Surface destabilisation by the invasive burrowing engineer Mus musculus on a sub-Antarctic island

- Mouse burrowing leads to substantial soil loss.
- Mouse burrowing altered near surface microclimate and increased runoff.
- Effects of burrowing are likely to increase under warmer climates.

Invasive species are known to have substantial trophic effects on ecosystems and ecosystem processes. The invasion of the house mouse (Mus musculus) onto sub-Antarctic islands has had a devastating effect on plants, invertebrates, and birds with substantial changes in ecosystem functions. Less well understood, however, are the nontrophic, geomorphic effects of mice resulting from their burrowing activities. We examined the extent of burrow construction by M. musculus across an area of about 20 ha on Marion Island and the effects of burrows on water flow and sediment movement. We recorded a density of 0.59 ± 0.48 (mean ± SD) burrows m− 2, with more burrows at lower altitudes and shallower slopes, and twice the density in the solifluction risers (0.86 ± 0.54 m− 2) than the intervening terraces or treads (0.40 ± 0.51 m− 2). Most burrows were dug horizontally into the slope and tended to extend about 20 cm deep before turning.

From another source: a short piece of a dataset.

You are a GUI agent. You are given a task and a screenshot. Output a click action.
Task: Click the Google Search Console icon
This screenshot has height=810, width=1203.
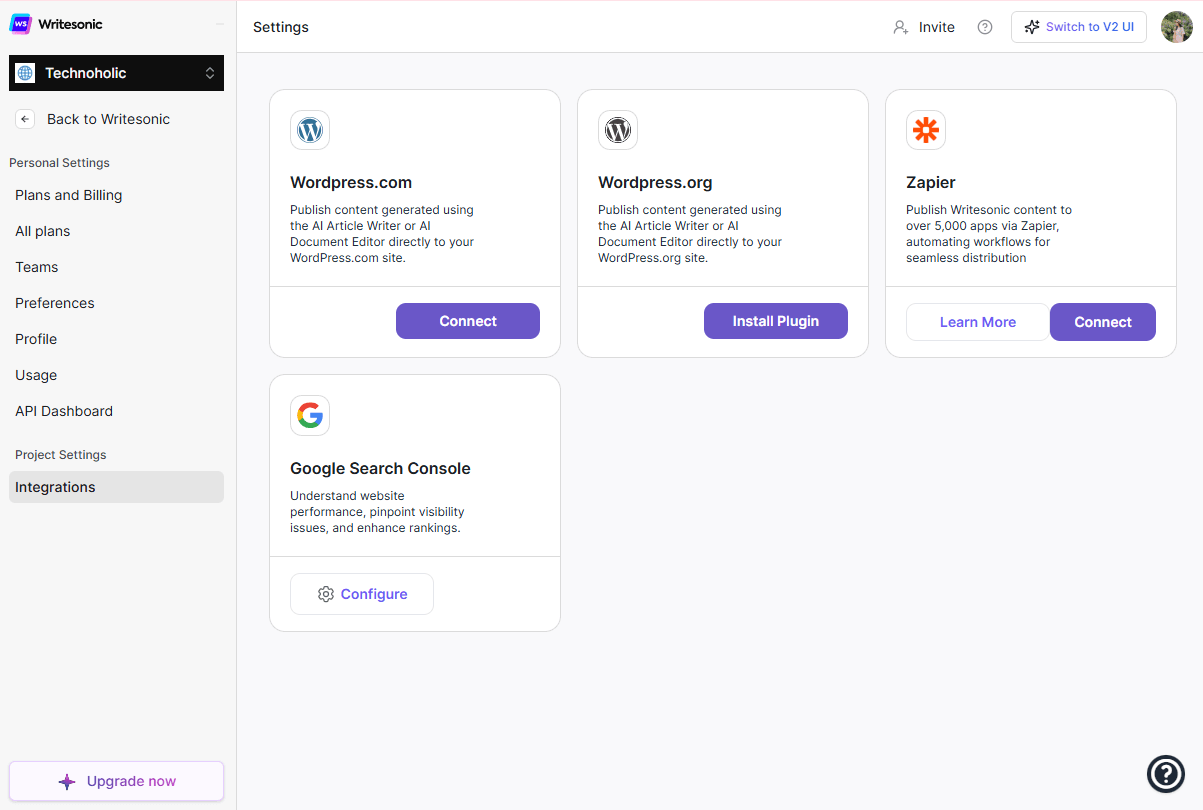[310, 415]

A very conservative estimate of sediment removed from burrows from this depth is 2.4 t ha− 1. However, taking into account more detailed data on burrow morphology based on excavations, actual amounts may be closer to 8.4 t ha− 1. Average soil displacement rate for a single burrow, measured over 5 days, was 0.18 kg burrow− 1 day− 1. Burrows acted as conduits for water and warmer air. Stones at burrow entrances were moved eight times farther by water (10.4 cm) than those not associated with burrows. Similarly, temperatures adjacent to burrow entrances were 4.1 °C higher than sites 10 cm away. Together our data indicate that mice are having substantial deleterious and geomorphic effects on sub-Antarctic ecosystems through their burrowing. With lower rates of mouse mortality resulting from warmer climates predicted under global climate models, we can expect an increase in damage resulting from mouse activity.